Le corporatisme toujours vivant 

          Le corporatisme n'est plus une idéologie vivante, me direz-vous, en cette ère où triomphe le « néolibéralisme ». Détrompez-vous! C'est, soixante ans plus tard, plus que jamais l'idéologie officielle du Québec. La seule différence fondamentale est que le membre ecclésiastique n'est plus aussi éminent au sein du corps social harmonisé. L'Église pouvait prétendre constituer la tête du temps où les curés contrôlaient nos paroisses d'une main de fer. On la retrouve aujourd'hui quelque part dans les parties inférieures, parmi d'autres chialeux sans grande influence. 
 
          Les « sommets » divers que le Québec connaît depuis des décennies (le grand Sommet socio-économique d'il y a deux ans étant le dernier en date) constituent la quintessence de la gestion corporatiste. L'État s'entoure des « partenaires sociaux » qu'il considère important, on fait des déclarations grandiloquentes sur l'intérêt collectif pendant quelques jours, et on négocie ferme dans les couloirs sur la portion du gâteau – payé par les taxes du citoyen – que chacun obtiendra. Lorsque les enjeux deviennent vraiment importants, on fait même des sessions à huis clos et on envoie le citoyen-téléspectateur se coucher.  
 
La Table des décideurs 
 
          La Conférence sur l'agriculture et l'agroalimentaire québécois qui était réunie cette semaine à St-Hyacinthe donne un bel exemple de cette attribution de positions de pouvoir selon un modèle corporatiste.

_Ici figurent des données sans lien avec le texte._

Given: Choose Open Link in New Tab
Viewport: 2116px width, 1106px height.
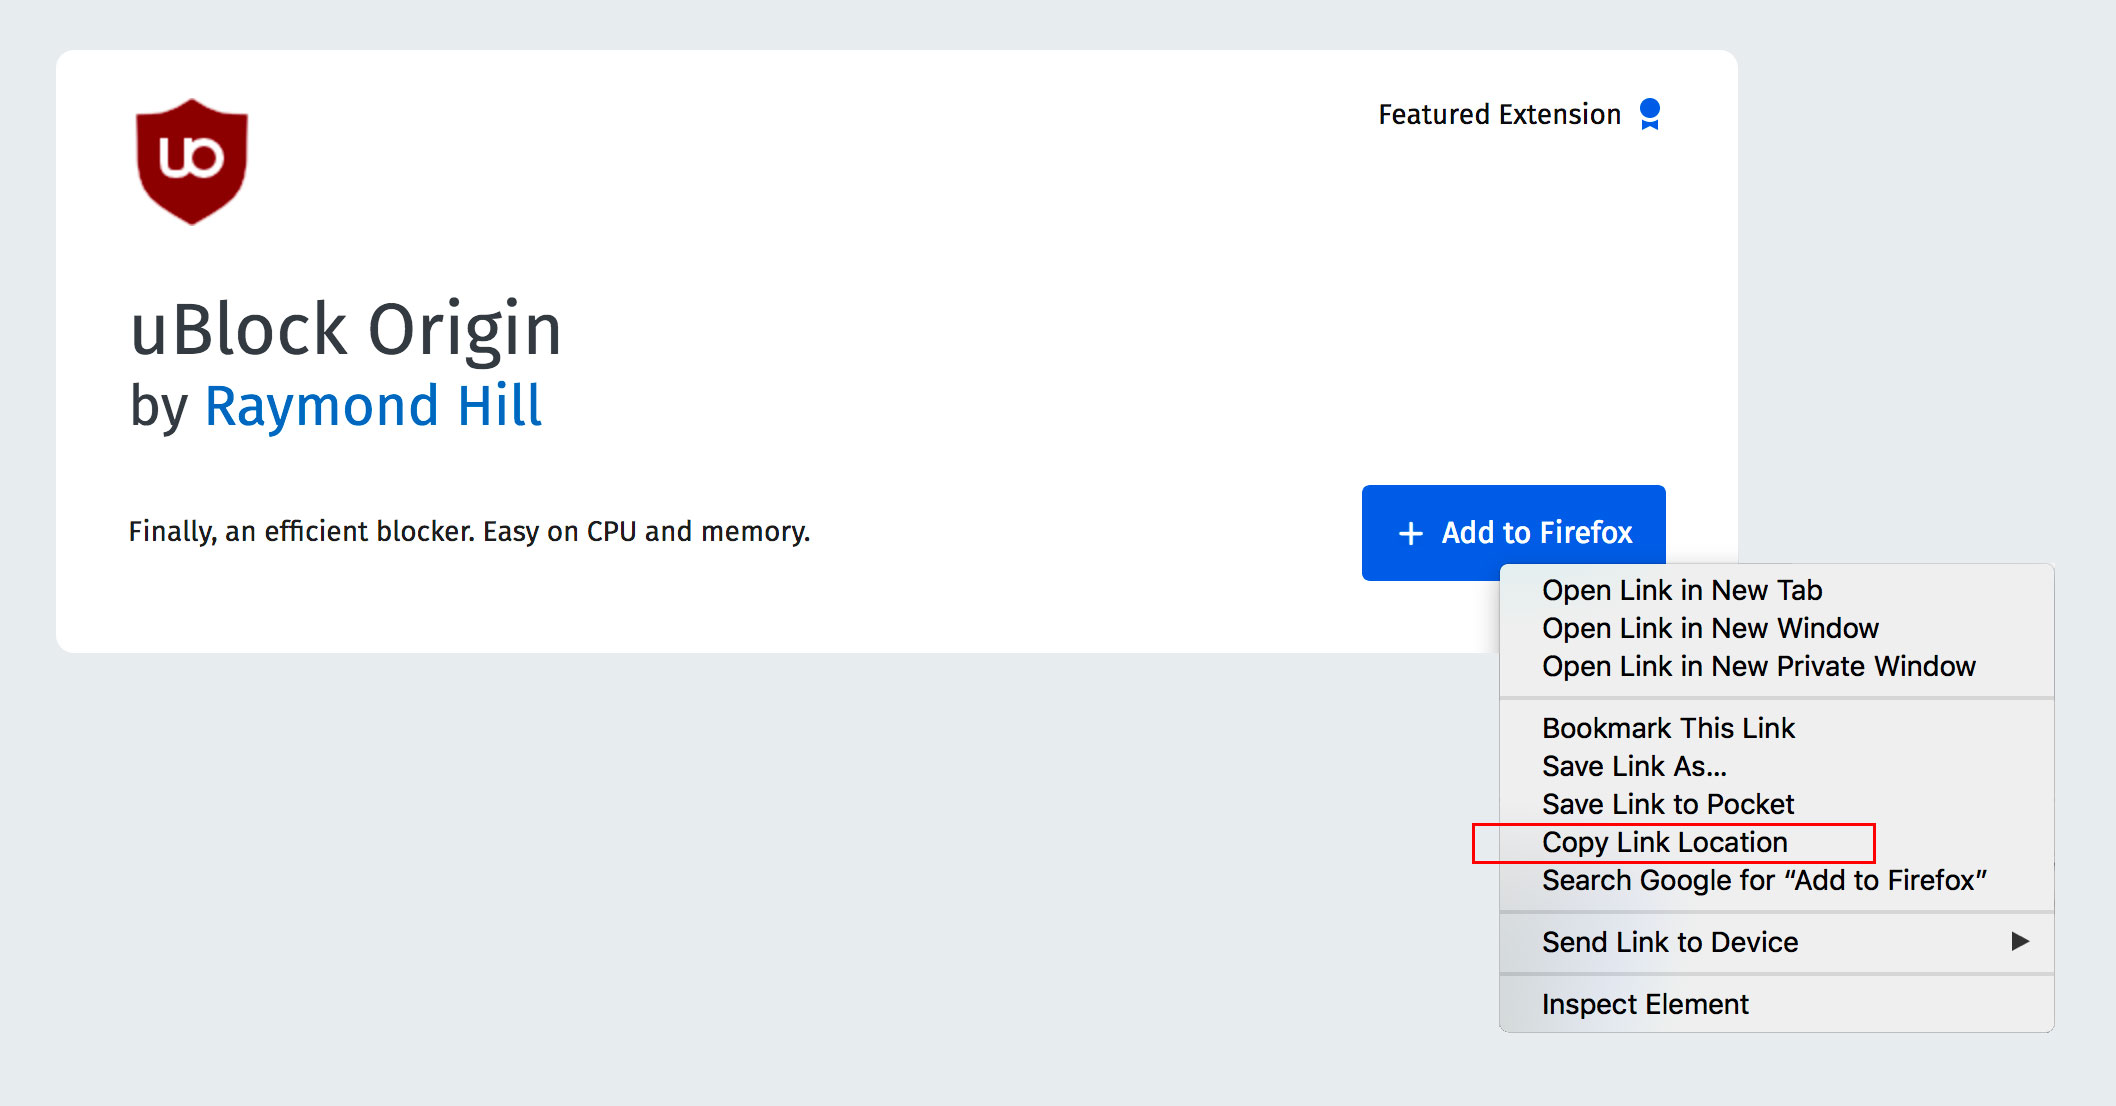Looking at the screenshot, I should coord(1681,590).
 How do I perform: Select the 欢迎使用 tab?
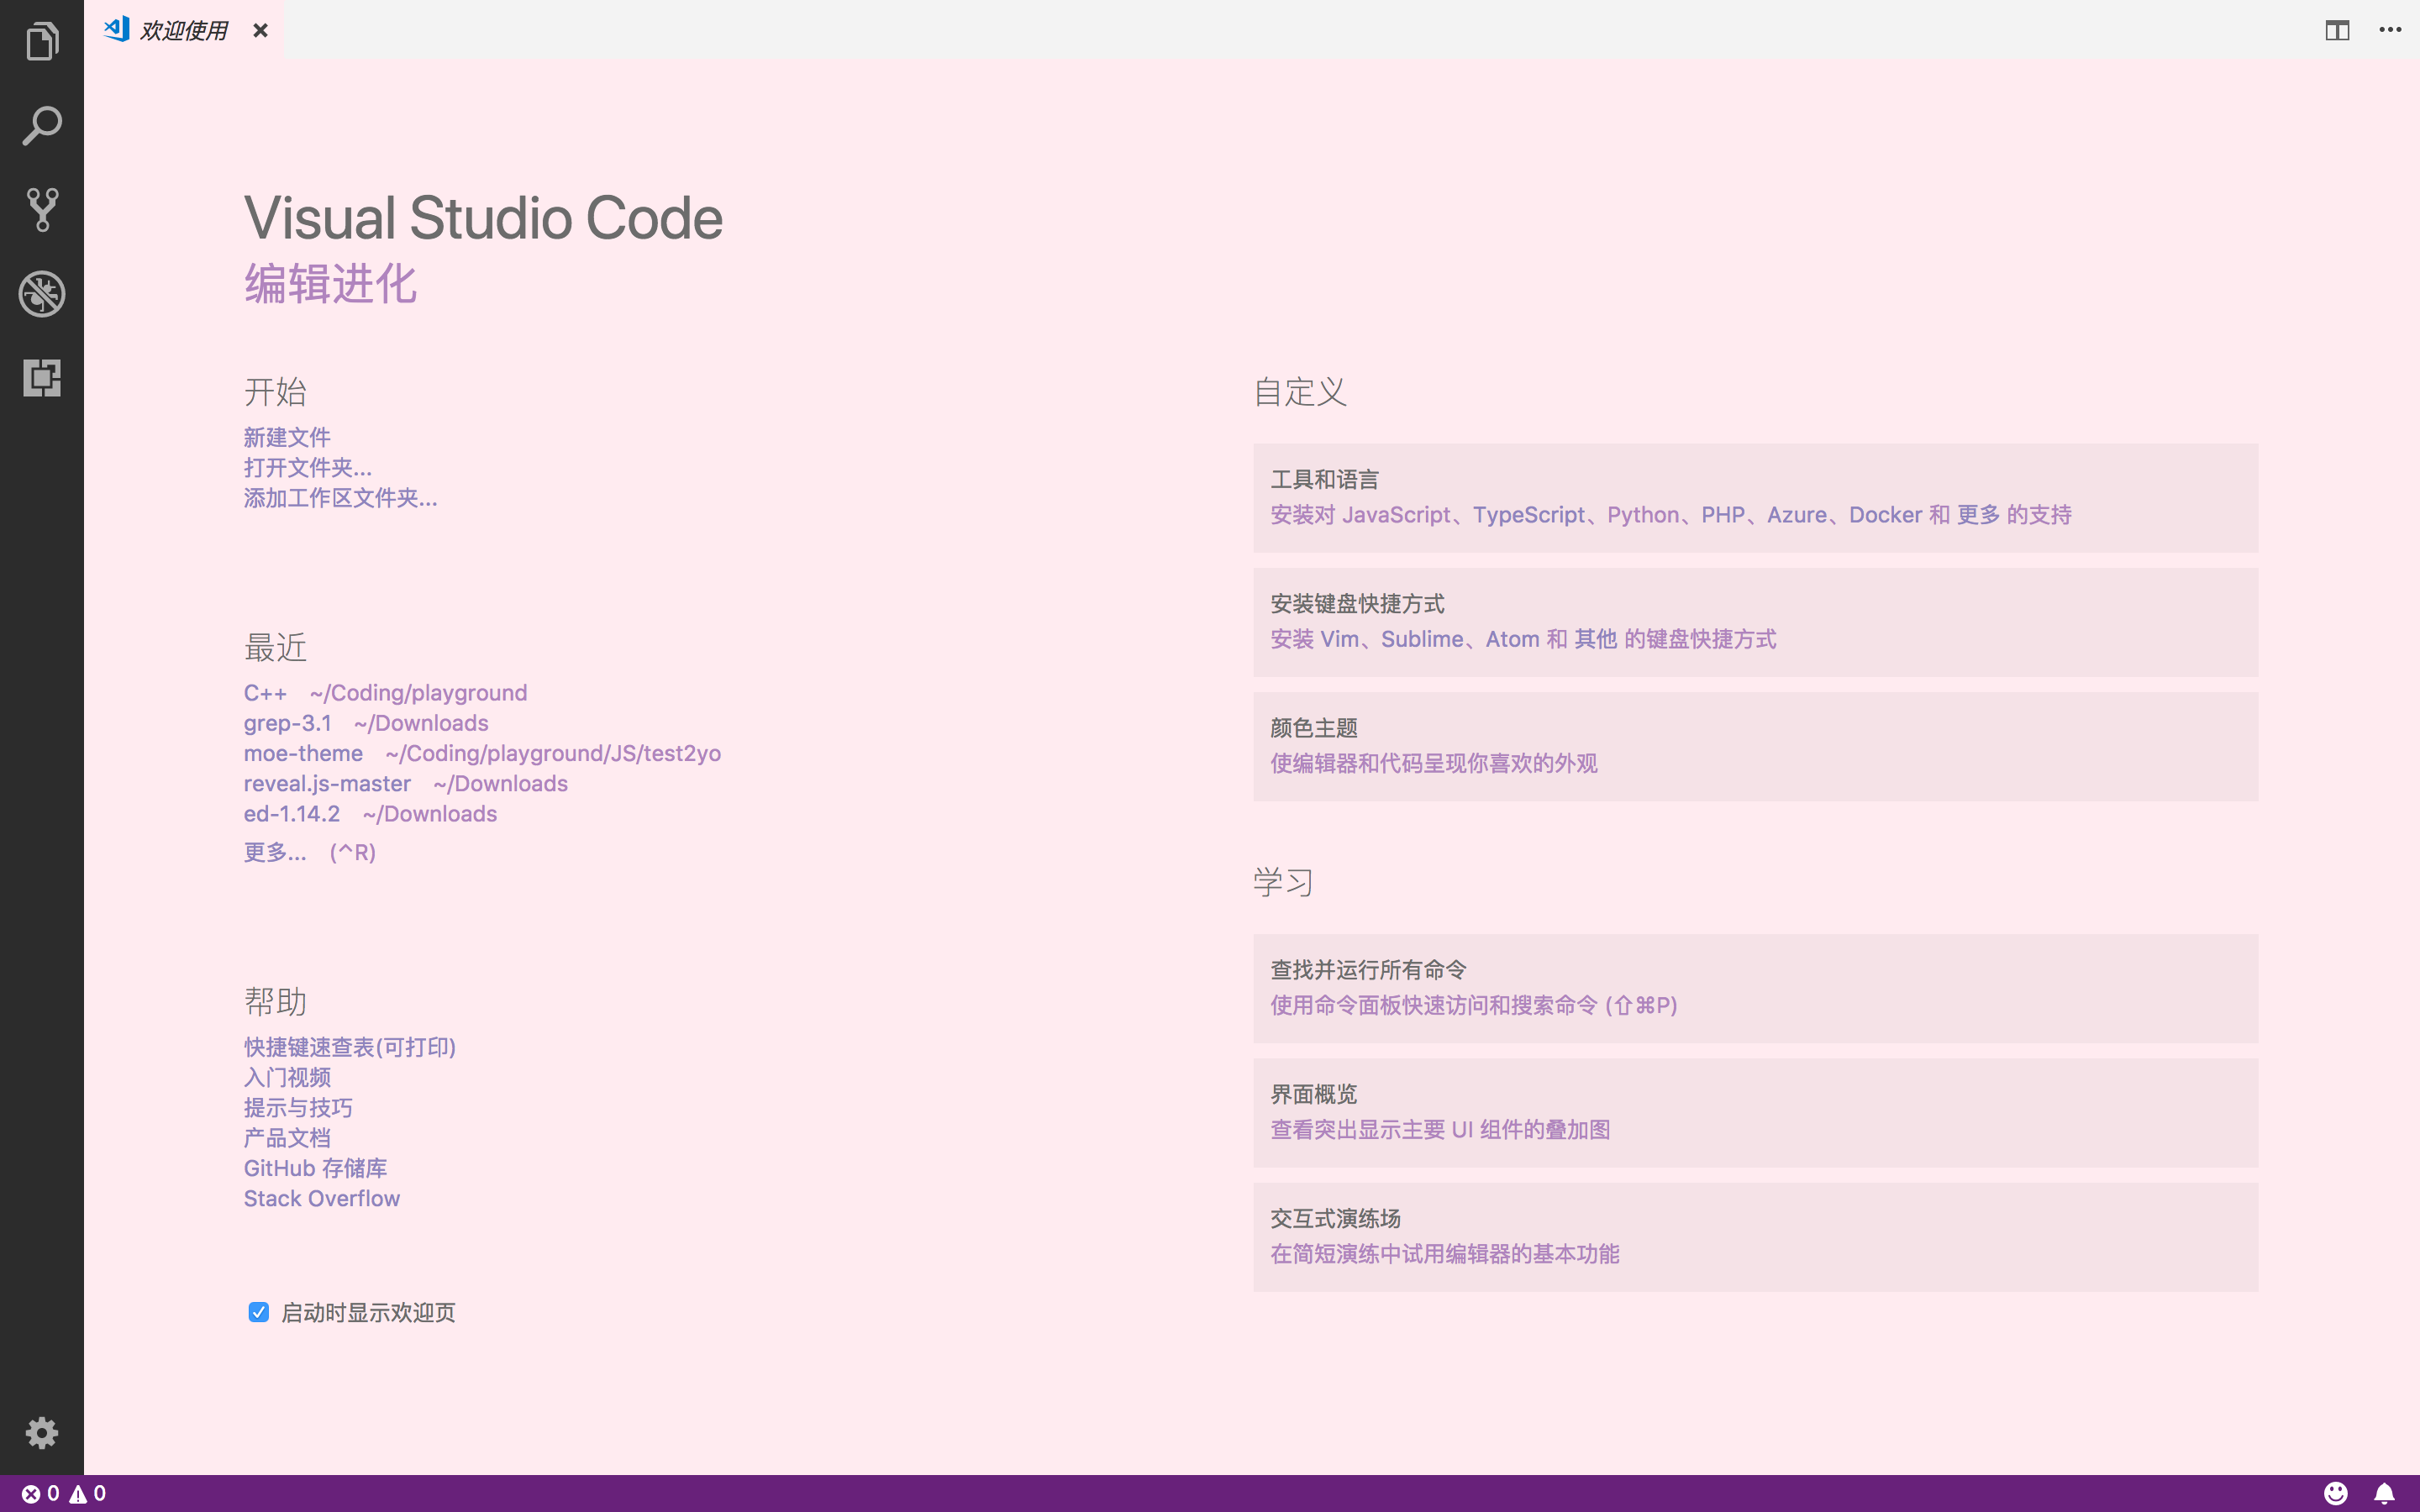tap(183, 30)
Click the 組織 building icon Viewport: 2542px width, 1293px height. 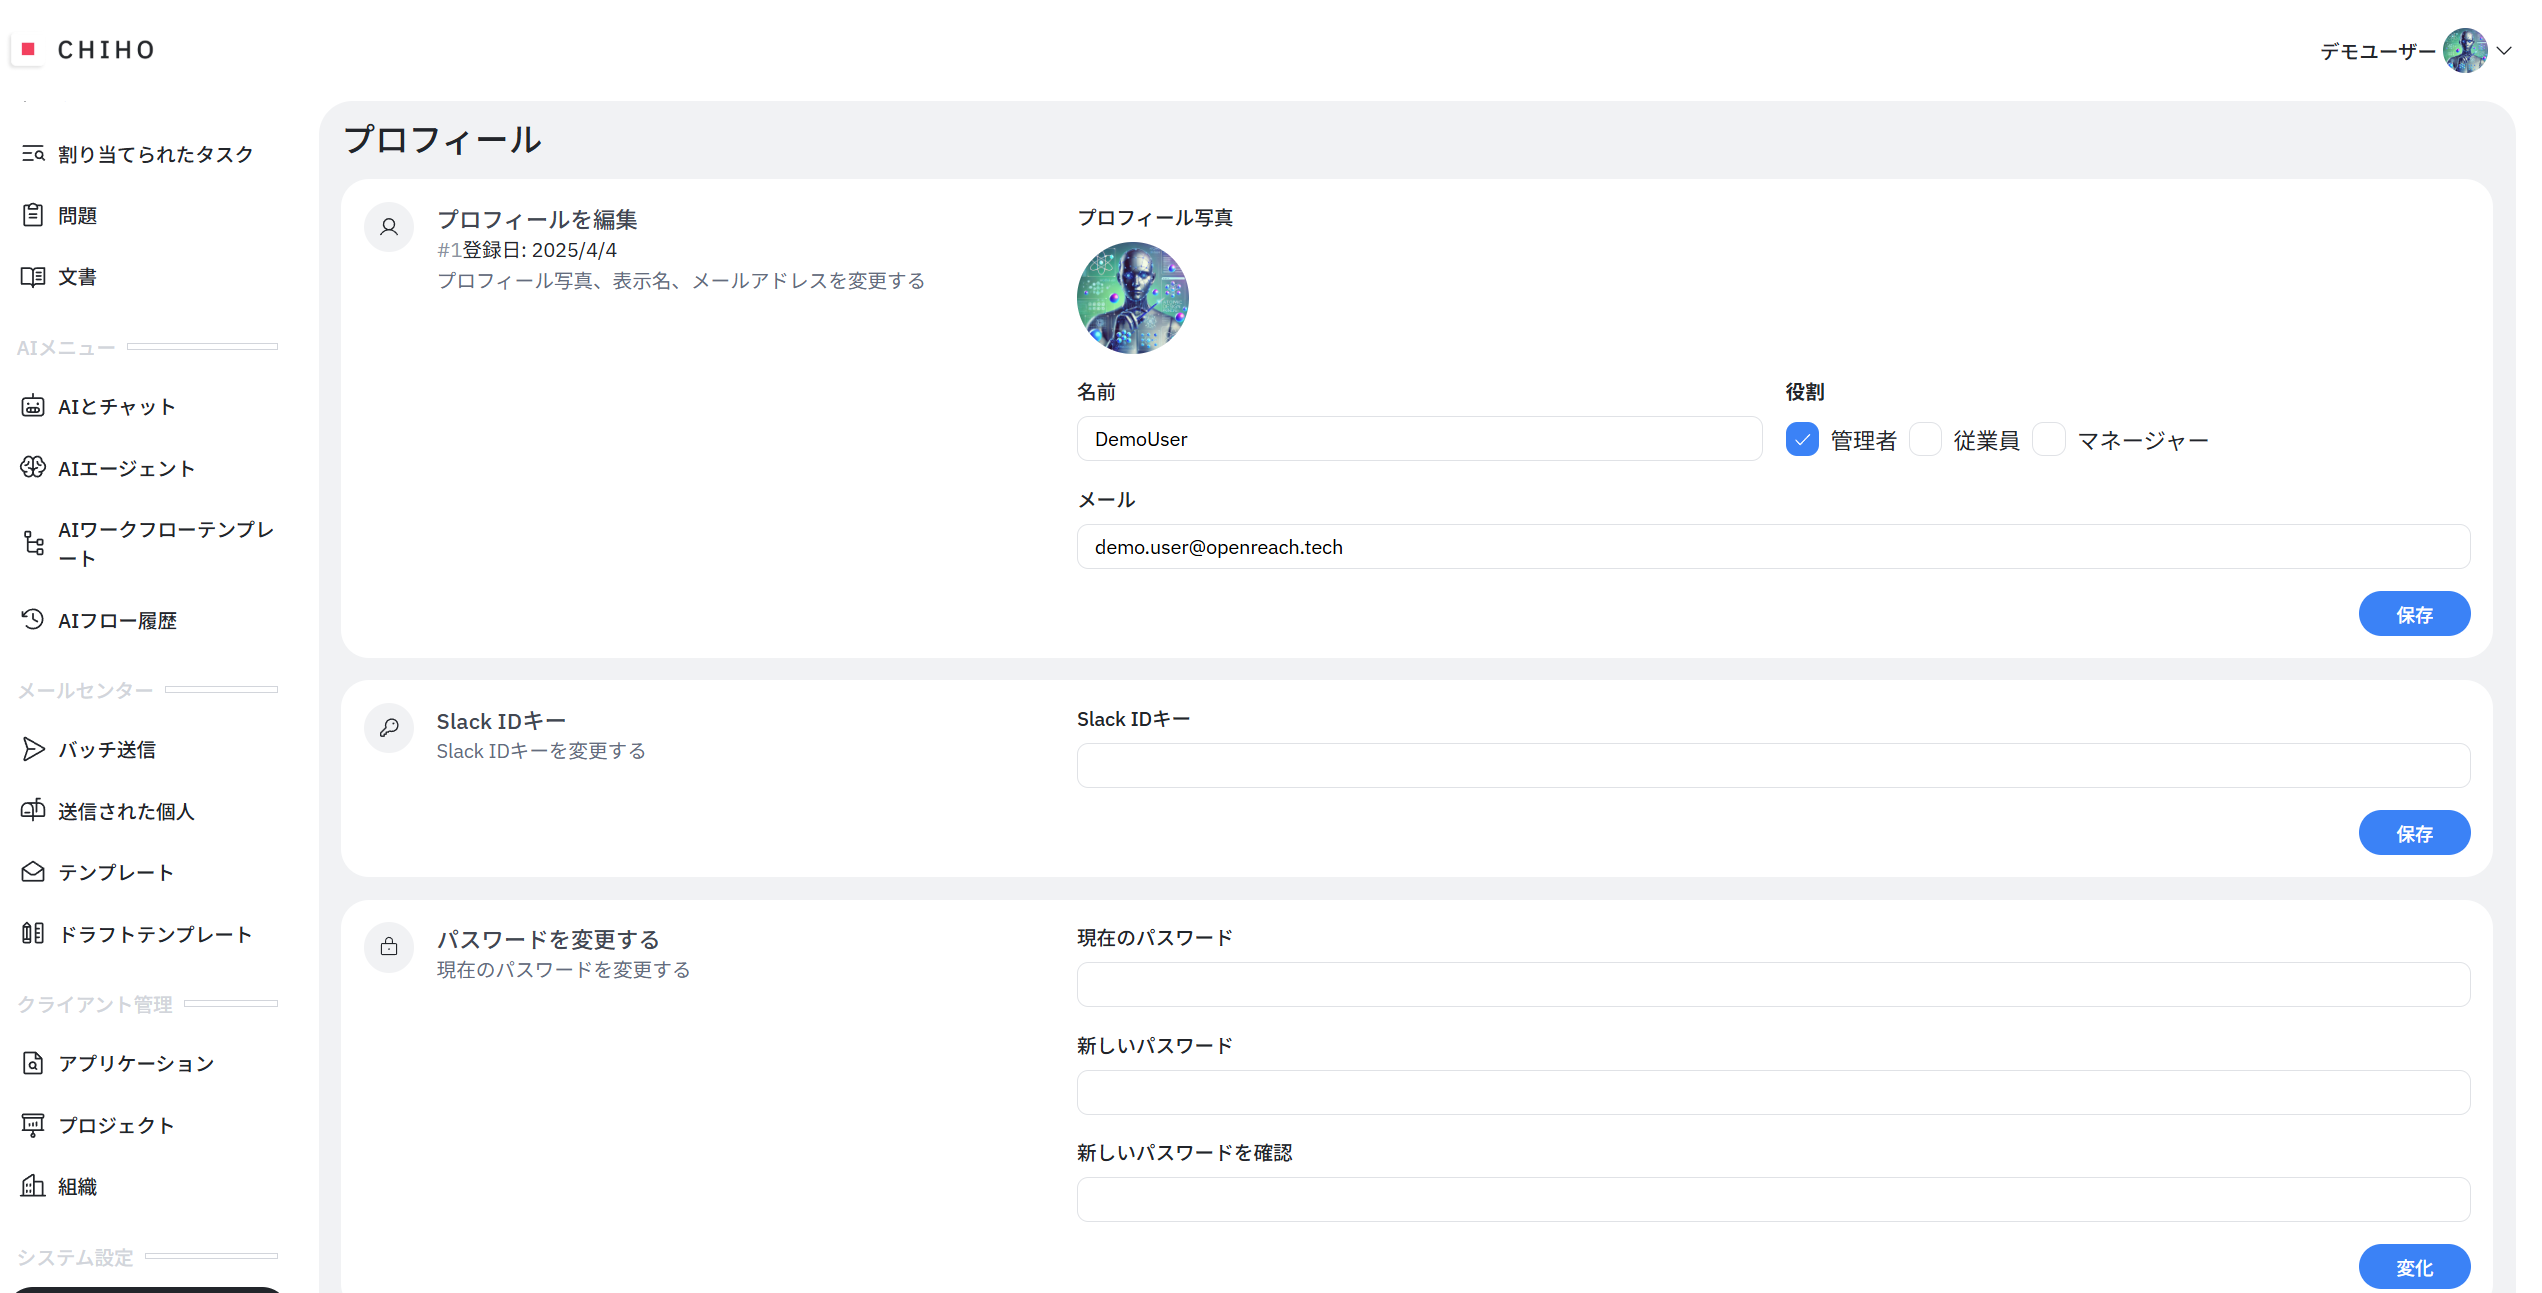pos(33,1186)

Voici quelques extraits du communiqué de presse qui annonçait la composition de la « Table des décideurs » présidée par Lucien Bouchard (ceci n'est pas une blague): 
 
          « La Table des décideurs est représentative, dans des proportions équivalentes, des quatre grands blocs suivants: l'agriculture, l'agroalimentaire comprenant la transformation et la distribution, les acteurs socio-économiques, de même que les participants gouvernementaux et parlementaires. Au total, quelque 50 sièges sont répartis entre les participants et les participantes en fonction des regroupements suivants: 

 
      LE BLOC DE L'AGRICULTURE: 14 SIÈGES 
  
          Les producteurs et les productrices agricoles disposent de 10 sièges. Il seront représentés par des membres de l'Union des producteurs agricoles (UPA) et par des représentants des fédérations spécialisées et des fédérations régionales. 
 
          Le milieu des intrants à la production dispose de 4 sièges. Deux sièges sont attribués à l'Association québécoise des industries de nutrition animale et céréalière (AQINAC). Les deux autres sièges sont attribués à la Coopérative fédérée, division meuneries et approvisionnement à la ferme.  
 
     LE BLOC DE L'AGROALIMENTAIRE: 15 SIÈGES 
  
          Le secteur de la transformation dispose de 8 sièges. Un siège est attribué à l'Association des manufacturiers de produits alimentaires du Québec (AMPAQ). Un siège est attribué à chacune des entreprises suivantes membres de l'AMPAQ: A. Lassonde inc. et Aliments Carrière inc. Le Conseil de l'industrie laitière du Québec dispose d'un siège. Agropur, coopérative alimentaire dispose d'un siège. Le Conseil des viandes du Canada, section Québec et l'Association des abattoirs avicoles du Québec disposeront d'un siège en rotation. Quant à la Coopérative fédérée, secteur de la transformation, elle dispose de 2 sièges, dont un est attribué à Lactel. 
  
          Etc. etc. 

L'harmonie du membre agricole 

          On peut imaginer toutes les tractations de coulisse, les tordages de bras, les renvois d'ascenseur, les menaces et les promesses, qui ont eu cours simplement pour négocier l'obtention d'un siège en rotation. Les groupes qui ont par le passé fait preuve de trop d'indépendance d'esprit et ont brisé l'harmonie collective risquent toutefois de se faire exclure, comme c'est arrivé à l'Ordre des agronomes du Québec. En entrevue, sa présidente Josée de Grandmont confirme que l'OAQ a peut-être trop souvent défendu des points de vue qui allaient à l'encontre de ceux du Ministère de l'Agriculture et de l'Union des producteurs agricoles. Elle dénonce le fait qu'on ait donné un siège « à un monseigneur de Rimouski » (l'archevêque de Rimouski qui représente, selon le communiqué cité plus haut, « le milieu régional, social et communautaire », whatever that means) mais pas à des professionnels du secteur agricole. C'est, semble-t-il, ce qui arrive lorsqu'on commet un tel crime impardonnable dans le racket de l'agriculture québécoise, où rien ne se fait sans l'approbation des bureaucrates du MAPAQ et de l'UPA. 
 
          On peut toutefois parier qu'au bout de l'exercice, presque chaque petit nerf, os, muscle et tissu du membre agricole aura finalement retrouvé sa place pour faire sa part dans l'avancement corporatif. Chacun aura obtenu sa subvention, sa réglementation particulière, son quota, sa fixation de prix, sa mesure protectionniste, dans un marchandage qui se fait toujours sur le dos du consommateur et du payeur de taxes. Et notre Tête dirigeante à Québec pourra dorénavant se servir de cette harmonie apparente dans le membre agricole pour convaincre d'autres membres plus réfractaires de rentrer dans le rang. 
  
  M.M.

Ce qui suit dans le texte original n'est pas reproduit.